The radiation office is a busy place. I generally see the same patients there every day. We don't talk to each other. At most, we give each other a sympathetic nod. I've taken to trying to guess what kind of cancer they might have. I'm the only bald one that I've seen so far. At my appointment time, all the other patients are men. When they come out of the radiation room fully clothed, I figure maybe a throat type of cancer. I have no idea what types of cancers are treatable with radiation. But it is something to pass the time. Yesterday I was there early and the guy in front of me was in a dressing gown without his pants on. Yikes. That can't be good. I heard him laughing with the techs as he went in, which was nice to hear. Cancer sucks, so its good to try and laugh where and when you can.
More problematic is my lymphedema. I went into the physical therapists yesterday and there was an increase of .5 cm on my lower arm (5 and 10 cms from my wrist). The other spots we measure were all within the margin of "error" of my baseline measurements taken before radiation started. My PT suggested I wear the bandages for a bit longer each day to address the swelling. To the naked eye, you can't really tell when I hold up my arms. But the measurements do not lie, and she re-checked them twice. We don't want to let them creep up each week and then at the end of radiation have 2 centimeters to deal with.
|What a bandaged arm (not mine) looks like|
I continue to get in two good sessions of manual drainage each day. In total, this takes at least 45 minutes, sometimes 60 or more if I really work on it. Last night, I bandaged and used some foam on my lower arm. I also kept the bandages on until about 9:30 a.m. today. Usually I take it off when I get up at 6 a.m. I'll experiment with wearing it longer this next week and we'll see what kind of effect it has on next week's measurements. I don't mind wearing the bandages at night-I'm sleeping anyway. But they are bulky and a pain during the day when I need to get things done. My hand and fingers are wrapped (unlike this photo, where the fingers are not wrapped). I'm not supposed to get the bandages wet. How do you cook and clean up after 5 people that way? It's not very easy. If I have to go that far, I will. During the times I'm not in bandages, I wear compression garments. This is an area where prayer is needed. Radiation really does a number on your lymph nodes, even if they are healthy. To already have an impaired system that is struggling to keep up makes it all the more difficult. I am very thankful that my PT has taught me techniques to manage it. I feel like I am able to control it as best I can. Of course, the other thing I've learned throughout this cancer journey is that I have absolutely NO control.

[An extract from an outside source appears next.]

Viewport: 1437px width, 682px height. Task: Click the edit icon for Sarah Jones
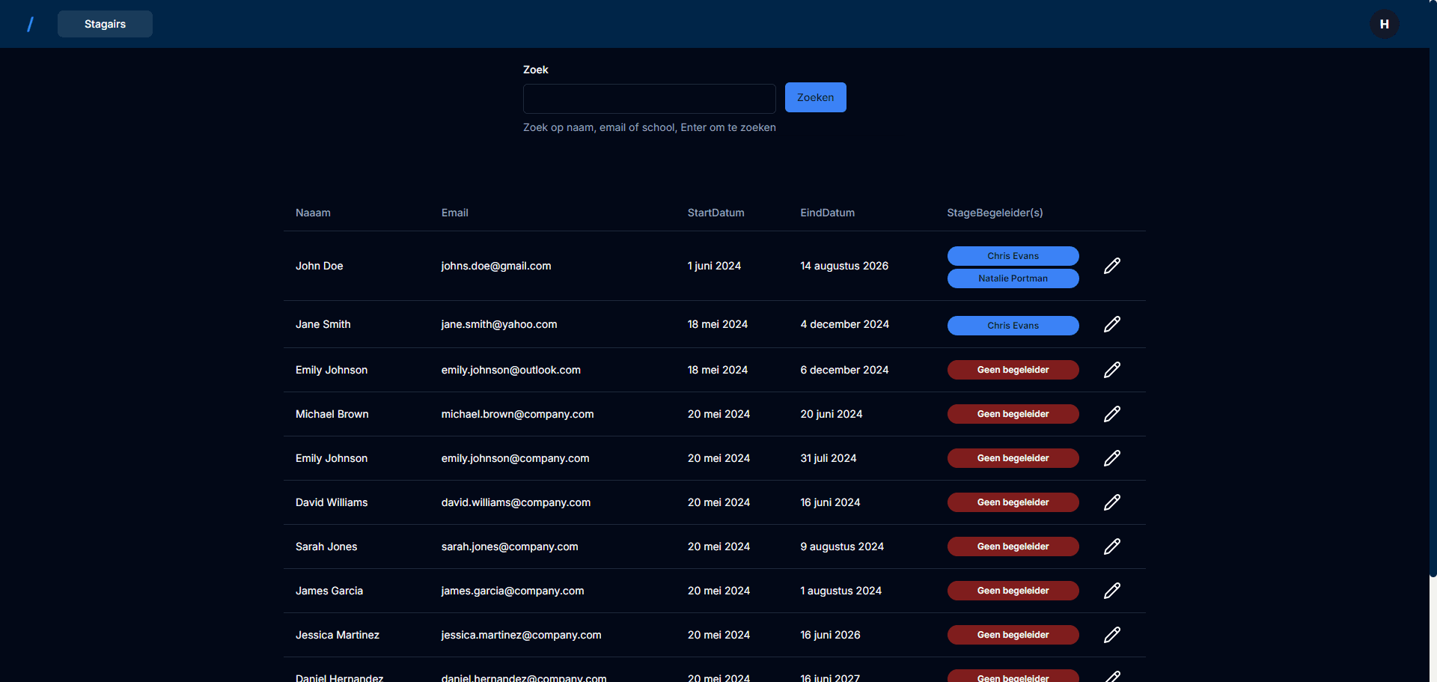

I'm very thankful to my mom for everything she has done for me throughout this time. Well, for the last 41 years too! Since my diagnosis, she has been amazing. During this radiation phase, she takes time each day to meet Jean-Marc and I at the radiation office and she hangs out with him while I'm in getting treatment. They sit in the van and read books together. Today I came out and they were reading a story about the Old Lady Who Swallowed a Fly. Jean-Marc looks forward to this time each morning as we leave the house. I don't know how I would be able to manage this without her help and support. All of you who know my mom know exactly what a gem she is. Love you, mom!